Life After Newspapers? Hints in Menand’s History of The Village Voice


There is still some life in many newspapers, but recent results have encouraged a basic question: What would it be like if newspapers left the scene? Would our information needs be met by NPR? Blogs?

The common belief is that we are entering uncharted territories in journalism with the rise of social media, blogs, online video, search, tagging, etc. But history majors look to the past.

Social critic Louis Menand, in the Jan. 5 edition of The New Yorker (which doesn’t put its articles online), says we’ve seen new media emerge out of the ashes of newspapers before. Specifically, The Village Voice, the most successful alternative weekly ever, which really hit its stride during successive pressman strikes in 1962 and 1965. “By 1967, The Voice had single-day circulation higher than the circulations of 95 percent of American big city dailies,” he points out.

While The Voice was known in part for being cofounded by author Norman Mailer, its editorial was actually a hodgepodge of (barely paid or free) free-lance contributions, tied together by classifieds. “The Voice was the blogosphere — whose motto might be ‘Every man his own Norman Mailer’ — and Craigslist fifty years before their time,” says Menand.

Despite The Voice’s later embrace of alternative lifestyles, it wasn’t especially ideological.  In fact, at its founding, it echoed the sensibility of Mailer and others and ignored gay culture — this, the weekly paper for Greenwich Village. “The Voice was not on the cutting edge of anything except journalism. That, of course, is why it survived,” says Menand.
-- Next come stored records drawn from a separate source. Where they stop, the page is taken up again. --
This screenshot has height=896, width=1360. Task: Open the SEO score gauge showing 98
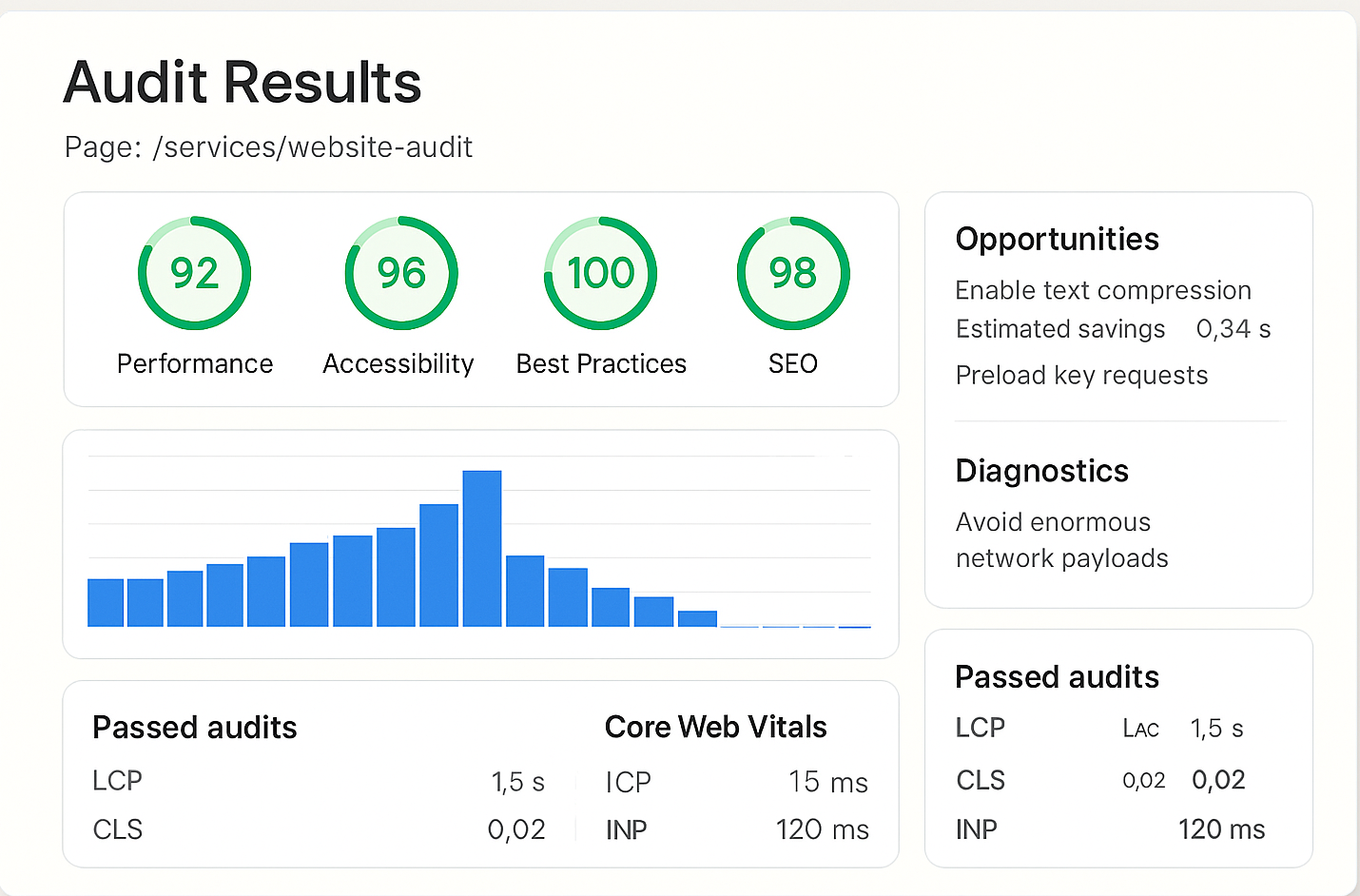tap(792, 273)
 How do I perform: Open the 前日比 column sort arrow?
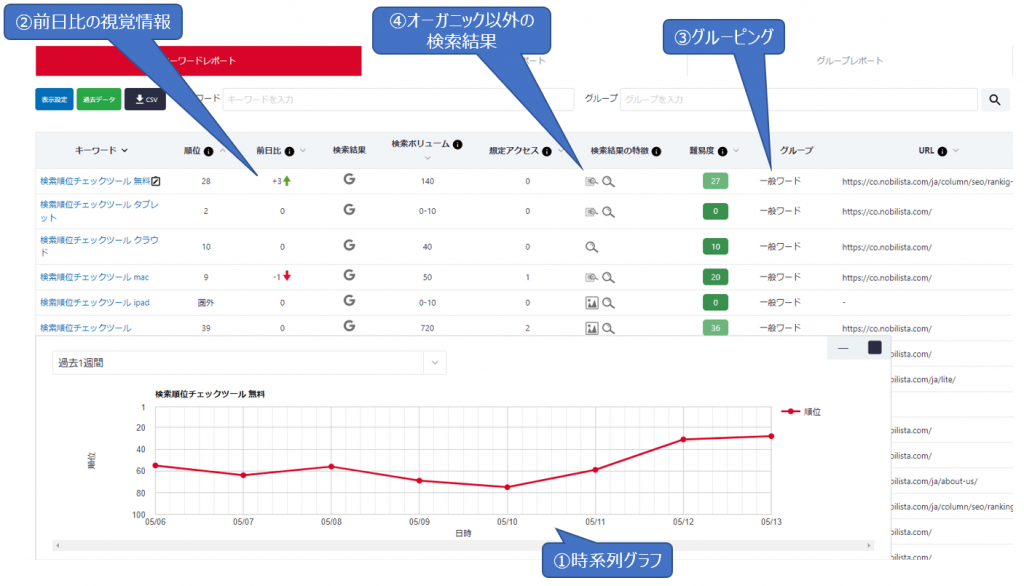click(x=304, y=151)
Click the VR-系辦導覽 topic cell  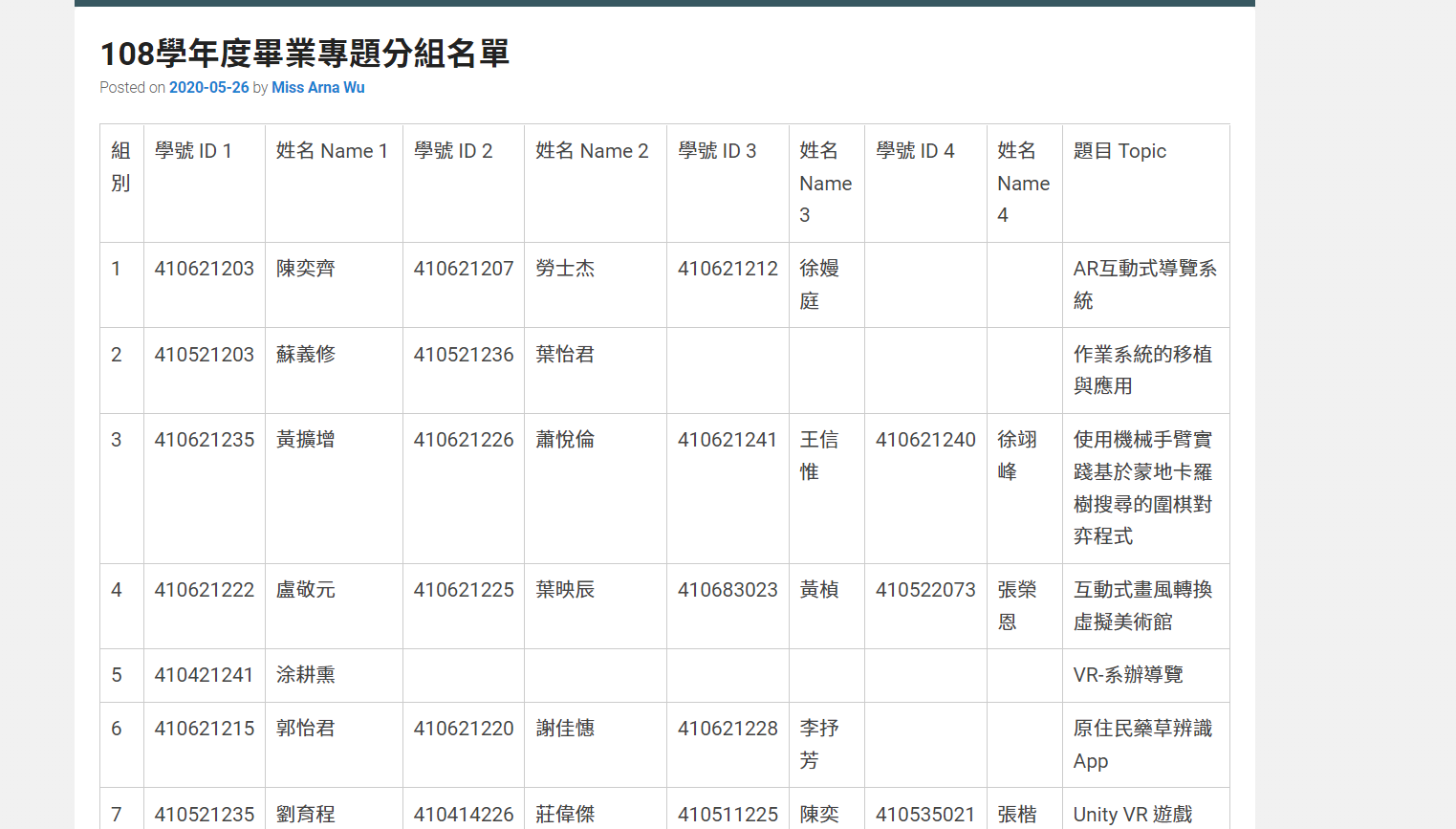click(x=1128, y=675)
Menand also notes that the motto of pioneering editor Clay Felker at The Voice (and later magazines such as New York and Esquire) was that “print must be for the educated and affluent elite.” This was in comparison with mass media TV, of course.

Given the fragmentation of the Web, and the wealth of alternative information sources, there isn’t the same kind of opportunity for a Voice to rise up from the death of newspapers. But to Menand, that isn’t the point.

The opportunity was from organic journalism, and the ability to build an audience around it. It is a different result than preached by the corporate types that run the Newseum, for instance, as a mausoleum for the triumphs of the 20th-century newspaper industry.

This Post Has One Comment

  1. Brian Hayashi

    What a blast from the past!!

    If you look at the origins of a lot of mass media, you’ll see them arising out of economic downturns. Original cable television programming owes a debt of gratitude to the 70s downturn, and if memory serves me right, Fortune Magazine and Ad Age both found their footing just as the Great Depression was underway. If you’ve ever done a tour of the National Enquirer offices, you know how spartan a newsroom can be.